That’s all for now . . .
As noted in my last posting, yesterday was the Fourth of July and was quite a busy day. Welcoming Ceremonies are held every day with designated countries being treated to a cultural dance exhibition that is superbly choreographed, a welcome from the Village Mayor or Vice-Mayor, an exchange of gifts between the Head of Delegation and the Mayor, and raising of the flag. In our case, we had our own ceremony, and Craig Jonas received a quite stylish embroidered cap and decorative plate from the Mayor. Our flag has now joined a growing canopy of national flags that are presented in the Flag Alley.
In the afternoon, our team physicians moderated a short conference on tendonopathies with the medical staffs from several countries that allowed participants to use diagnostic ultrasound on a variety of injuries. Australia, Mexico, Switzerland, Egypt, and Japan all had representatives, and it was a good opportunity to interact with our professional colleague from other countries.

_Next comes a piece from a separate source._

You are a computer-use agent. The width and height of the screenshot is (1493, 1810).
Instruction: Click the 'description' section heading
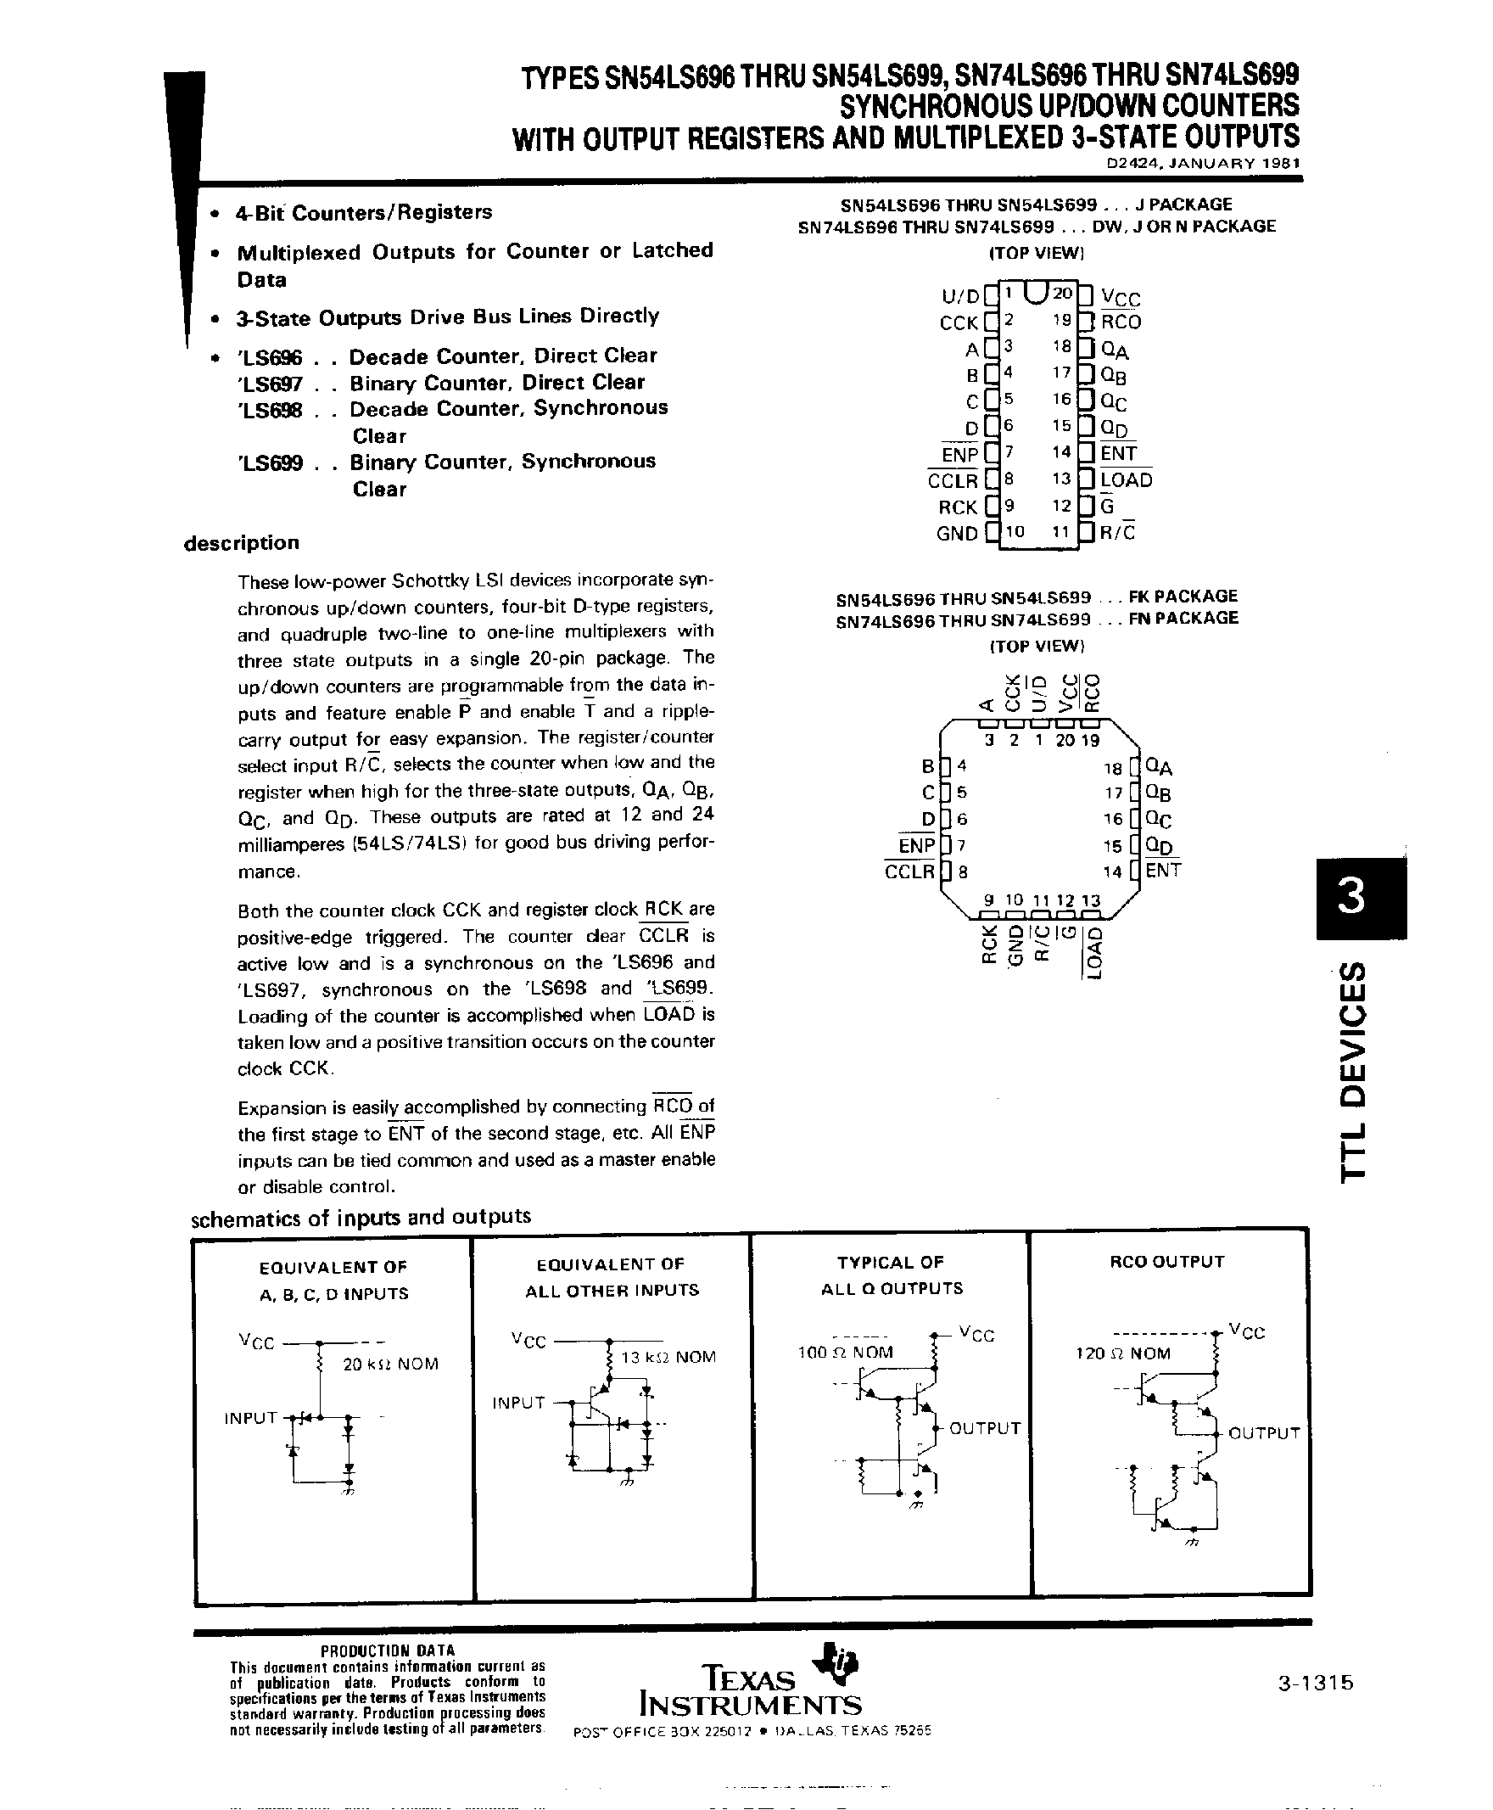(241, 543)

Our Team USA party was held at the Courtyard Marriott in their rooftop garden. Unfortunately, due to closing up the office and medical clinic, some of us were late and missed the highlight, which was fireworks over the Kazan Kremlin. However, Craig Jonas videotaped it and you can enjoy a replay at
We all did enjoy a lovely party, well-attended by representatives from a number of countries, with good food, good drink, and lively entertainment by a great band that played a number of American classic rock songs.
Partway through the party, I took the opportunity to take some photos of the Kazan Kremlin at night.
Funny note of the day – during a staff meeting, we were discussing the fact that the American men’s basketball team was playing a high-level local Russian club team in a scrimmage. Nels put our lead attaché, Riat, from Kazan on the spot by kiddingly asking him if he would be supporting the American team or the Russian team. Riat pondered this for a moment and then replied, “I am supporting a good game!” He may have a future in international politics . . . !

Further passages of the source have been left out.